_Tasks and exercises_
(a) Answer these questions using the solution text on cross and dot products:
(i) What does the hint say to use?
(ii) Which trigonometric identity does the solution cite?
(iii) What final value does it give for |a × b|² + (a · b)²?
(b) In the solution text on cross and dot products, why does the expression |A|²|B|²(sin²θ + cos²θ) reduce to |A|²|B|²?

_Page text_

#### please solve RD sharma class 12 chapter 24 vector or cross product exercise Fill in the blanks question 1 maths textbook solution

$\therefore |\vec{a} \times \vec{b}|^{2}+(\vec{a} \cdot \vec{b})^{2}=|A|^{2}|B|^{2}$

Hint: Just use the formula of cross product & dot product

Given:

\begin{aligned} &|\vec{a} \times \vec{b}|^{2}+(\vec{a} \cdot \vec{b})^{2}= \\ \end{aligned}______________

Now,

\begin{aligned} &\vec{a} \times \vec{b}=|A||B| \sin \theta \\ &\therefore|\vec{a} \times \vec{b}|^{2}=|A|^{2}|B|^{2} \sin ^{2} \theta \ldots \ldots . .(1) \\ \end{aligned}

Similarly,

\begin{aligned} &\vec{a} \cdot \vec{b}=|A||B| \cos \theta \\ &|\vec{a} \cdot \vec{b}|^{2}=|A|^{2}|B|^{2} \cos ^{2} \theta \ldots \ldots . .(2) \\ \end{aligned}

\begin{aligned} &|\vec{a} \times \vec{b}|^{2}+(\vec{a} \cdot \vec{b})^{2}=|A|^{2}|B|^{2} \sin ^{2} \theta+|A|^{2}|B|^{2} \\ \end{aligned}

\begin{aligned} &=|A|^{2}|B|^{2}\left(\sin ^{2} \theta+\cos ^{2} \theta\right)=|A|^{2}|B|^{2} \\ \end{aligned}

\begin{aligned} &\left(\because \sin ^{2} \theta+\cos ^{2} \theta=1\right) \\ \end{aligned}

\begin{aligned} &\therefore|\vec{a} \times \vec{b}|^{2}+(\vec{a} \cdot \vec{b})^{2}=|A|^{2}|B|^{2} \end{aligned}

_Information supplied_
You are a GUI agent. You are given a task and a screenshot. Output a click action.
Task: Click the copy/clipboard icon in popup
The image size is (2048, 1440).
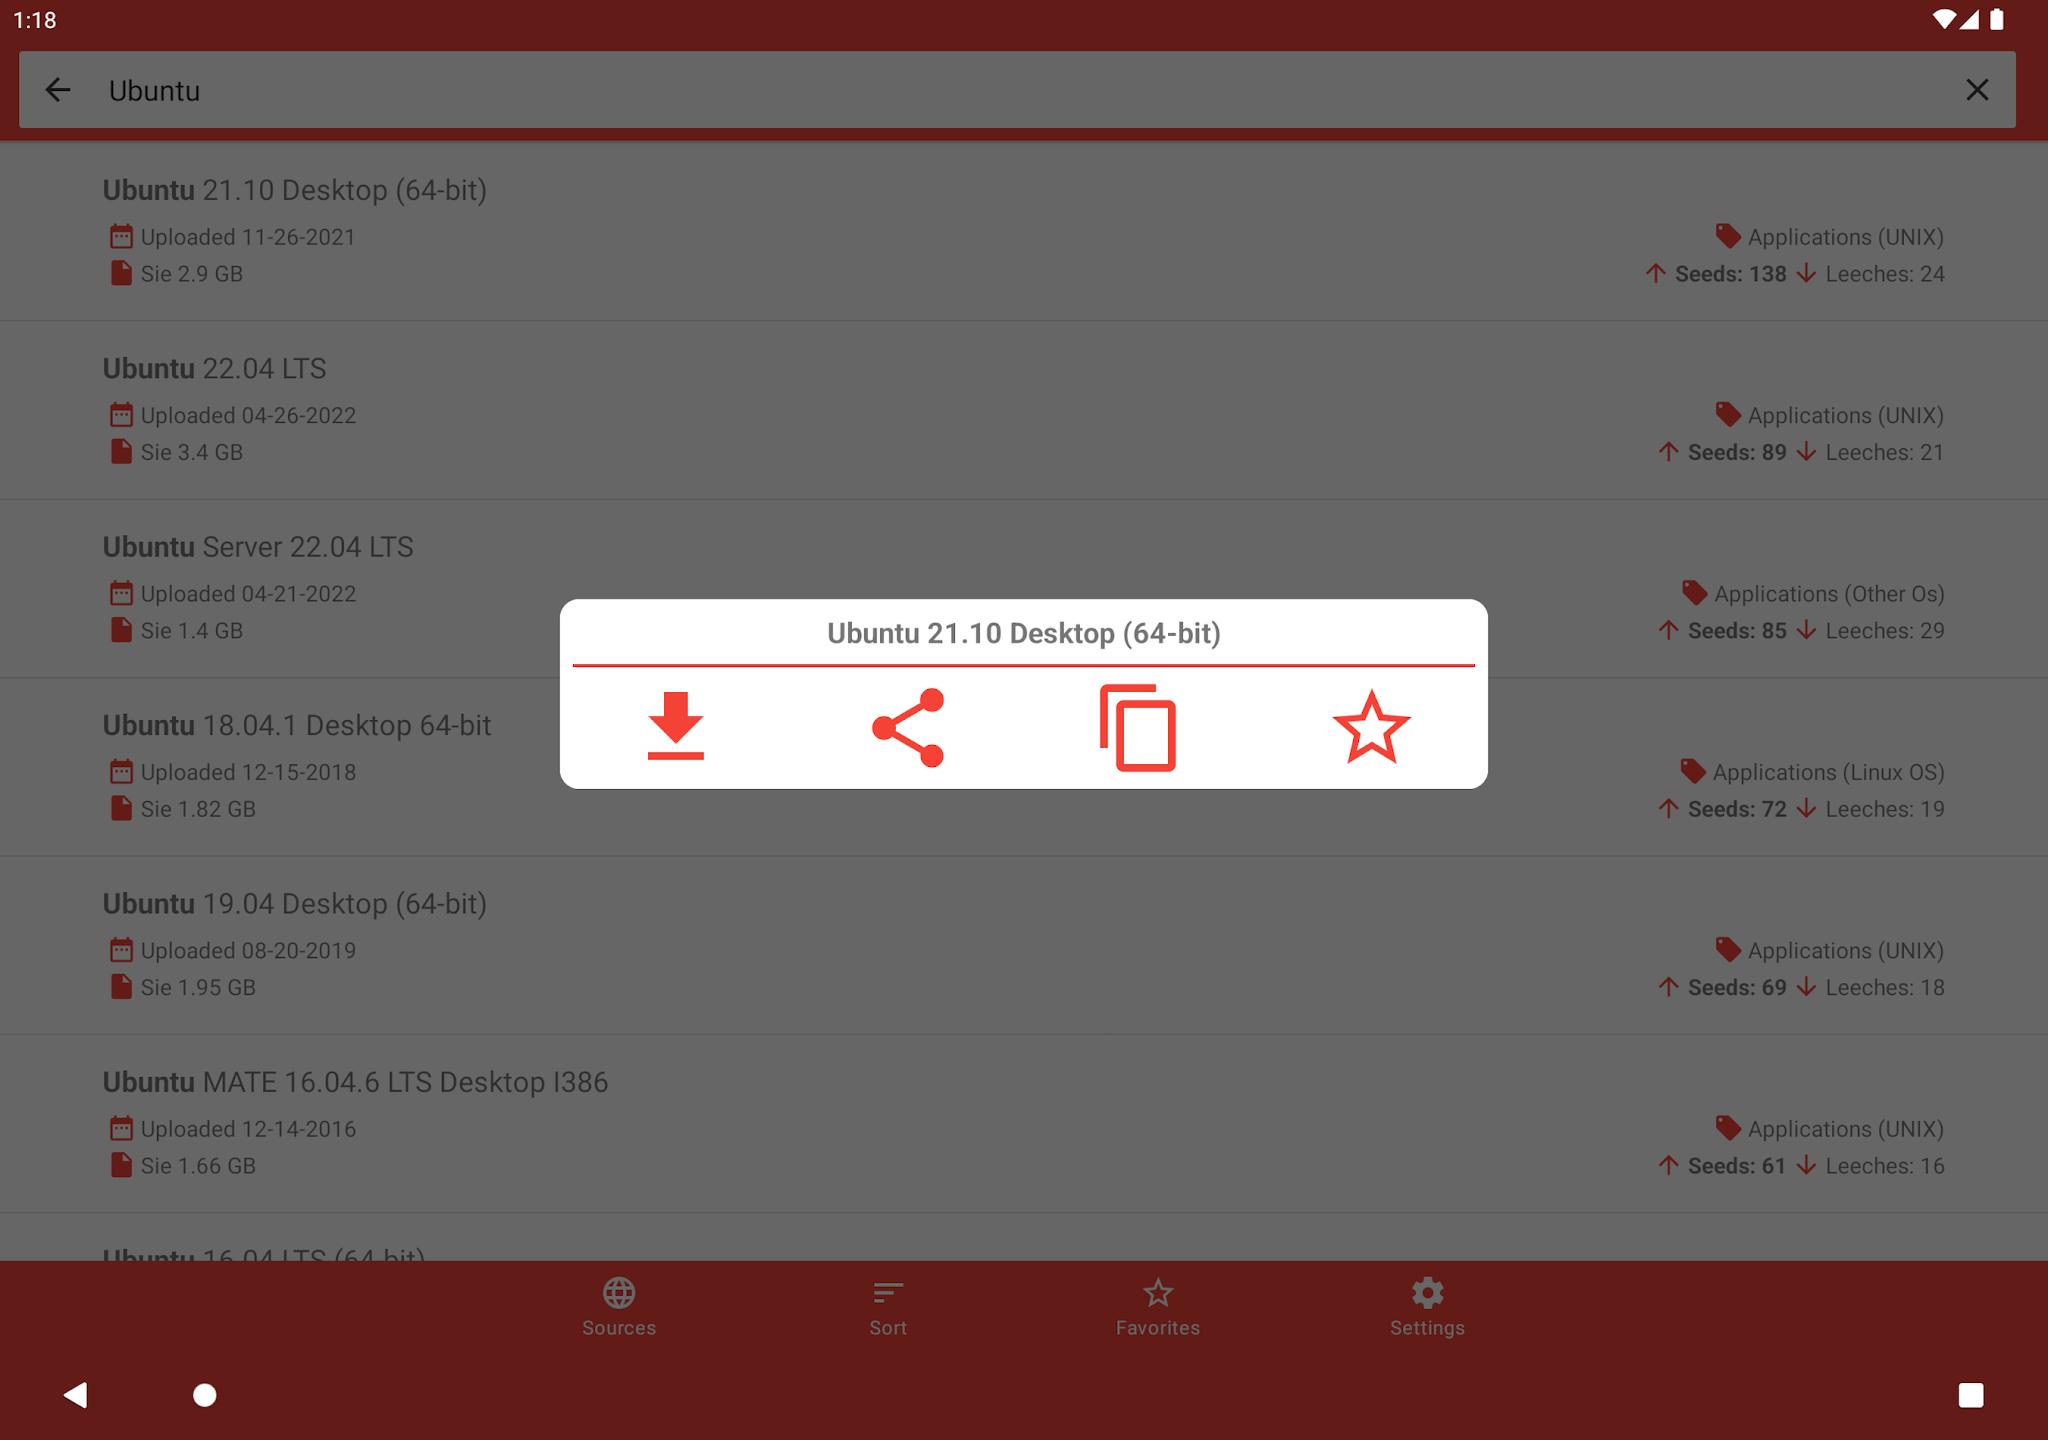[1139, 726]
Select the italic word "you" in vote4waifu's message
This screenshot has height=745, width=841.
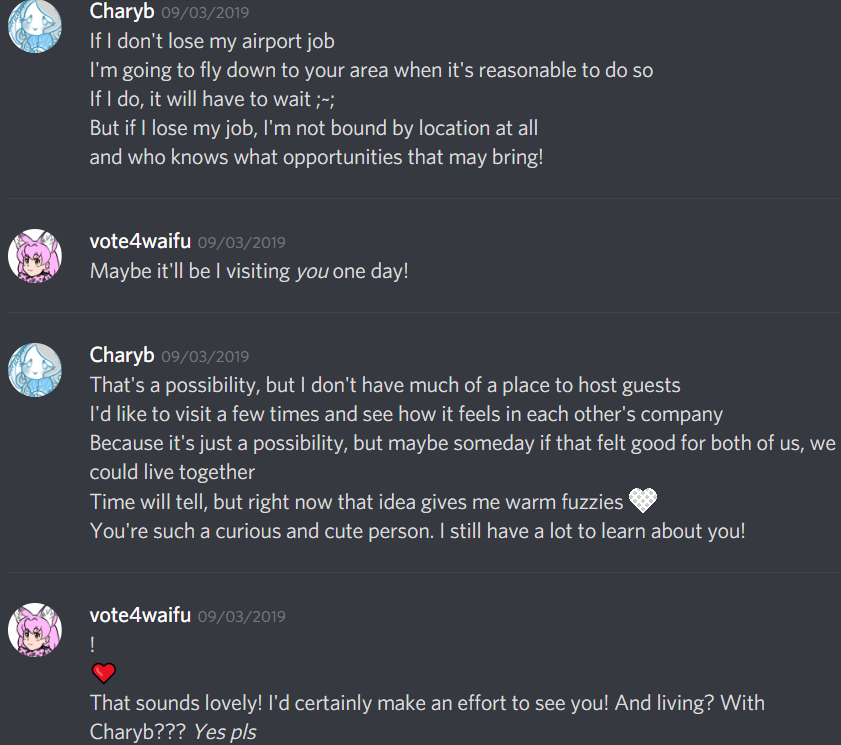pos(311,271)
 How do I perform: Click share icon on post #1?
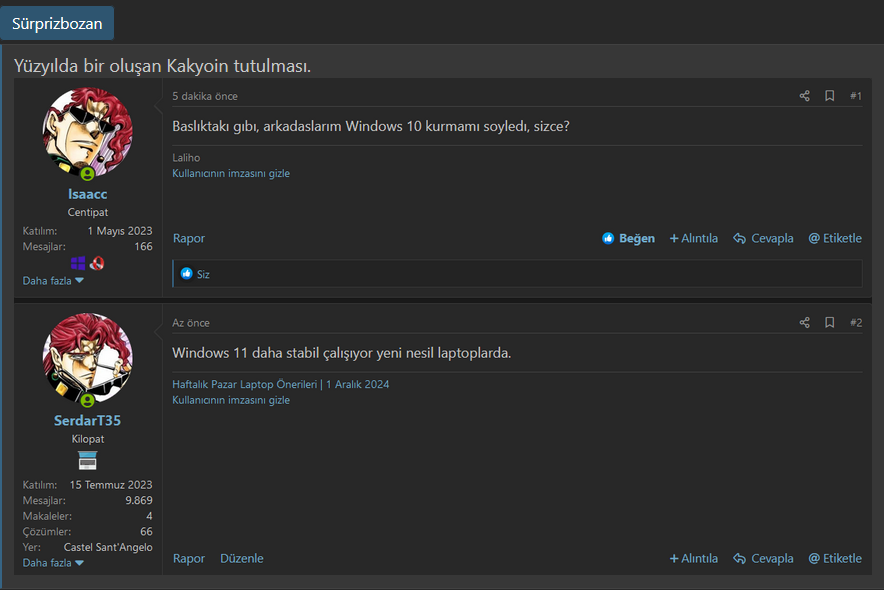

_Responses_
(a)
(i) The formula of the cross product and the dot product.
(ii) sin²θ + cos²θ = 1.
(iii) |A|²|B|².

(b) The solution gives the reason as sin²θ + cos²θ = 1. Multiplying |A|²|B|² by 1 leaves |A|²|B|².